From the forum thread below, reproduce the passage between "The internet encourages" and "programming tools, too.", inclusive, substituting "shared experience" for "social experience".

Source extract:
========================================
This sounds unbearable. It doesn't sound like software development, it sounds like spending a thousand hours tinkering with your vim config. It reminds me of the insane patchwork of sprawl you often get in DevOps - but now brought to your local machine.

I honestly don't see the upside, or how it's supposed to make any programmer worth their weight in salt 10x better.

globnomulous 9 hours ago | parent | next [-]

> This sounds unbearable.

I can't see the original post because my browser settings break Twitter (I also haven't liked much of Karpathy's output), but I agree. I call this style of software development 'meeting-based programming,' because that seems to be the mental model that the designers of the tools are pursuing. This probably explains, in part, why c-suite/MBA types are so excited about the tools: meetings are how they think and work.

In a way LLMs/chatbots and 'agents' are just the latest phase of a trend that the internet has been encouraging for decades: the elimination of mental privacy. I don't mean 'privacy' in an everyday sense -- i.e. things I keep to myself and don't share. I mean 'privacy' in a more basic sense: private experience -- sitting by oneself; having a mental space that doesn't include anybody else; simply spending time with one's own thoughts.

The internet encourages us to direct our thoughts and questions outward: look things up; find out what others have said; go to wikipedia; etc. This is, I think, horribly corrosive to the very essence of being a thinking, sentient being. It's also unsurprising, I guess. Humans are social animals. We're going to find ourselves easily seduced by anything that lets us replace private experience with social experience. I suppose it was only a matter of time until someone did this with programming tools, too.

ewoodrich 8 hours ago | parent | next [-]

https://xcancel.com/karpathy/status/2004607146781278521

(FYI: you can easily bypass the awful logged out view by replacing x.com with xcancel.com, I use a URL Autoredirector rule to do it automatically in Chromium browsers)

reconnecting 8 hours ago | parent [-]

Awesome hint!
========================================
Data under study:
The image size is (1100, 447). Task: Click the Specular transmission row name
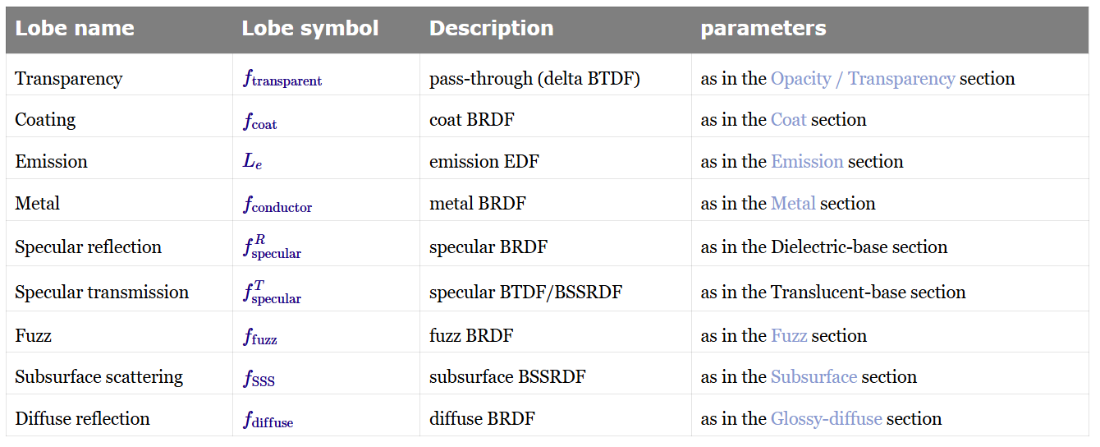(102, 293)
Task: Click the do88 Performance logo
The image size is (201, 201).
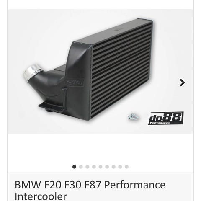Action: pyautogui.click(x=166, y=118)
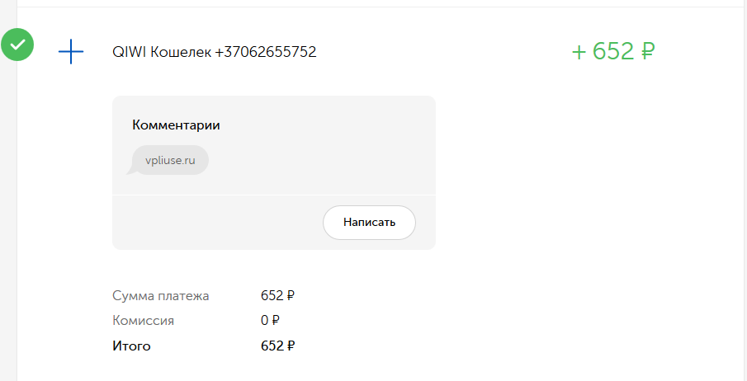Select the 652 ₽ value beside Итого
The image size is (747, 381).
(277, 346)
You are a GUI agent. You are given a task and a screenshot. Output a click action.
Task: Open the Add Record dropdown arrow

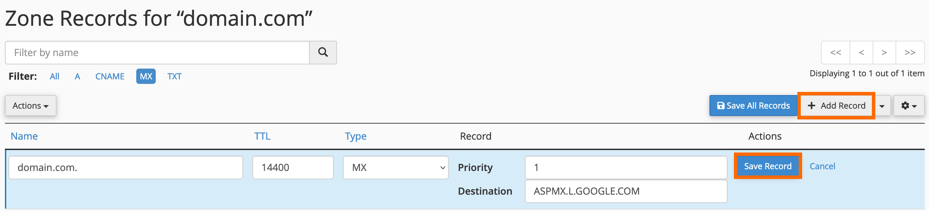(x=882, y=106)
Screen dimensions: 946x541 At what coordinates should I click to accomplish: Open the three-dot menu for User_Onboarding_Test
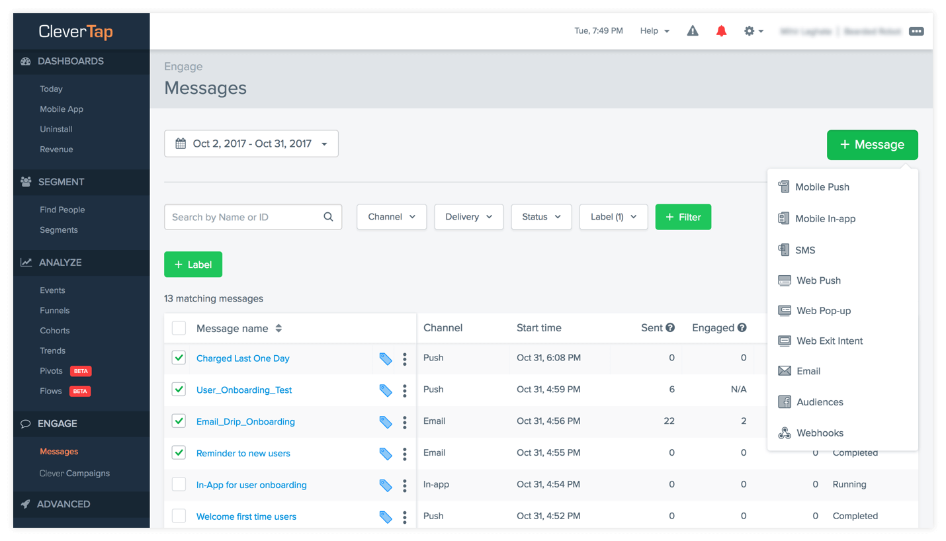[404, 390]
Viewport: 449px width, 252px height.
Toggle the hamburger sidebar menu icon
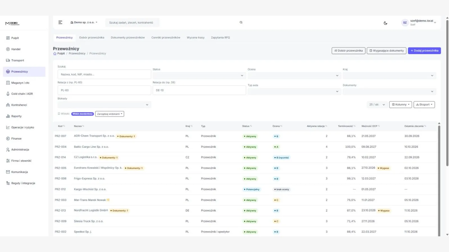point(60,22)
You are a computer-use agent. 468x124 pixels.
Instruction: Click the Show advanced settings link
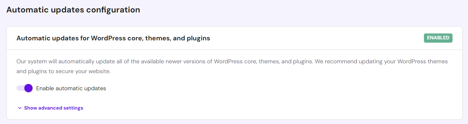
========================================
Solution:
The internet encourages us to direct our thoughts and questions outward: look things up; find out what others have said; go to wikipedia; etc. This is, I think, horribly corrosive to the very essence of being a thinking, sentient being. It's also unsurprising, I guess. Humans are social animals. We're going to find ourselves easily seduced by anything that lets us replace private experience with shared experience. I suppose it was only a matter of time until someone did this with programming tools, too.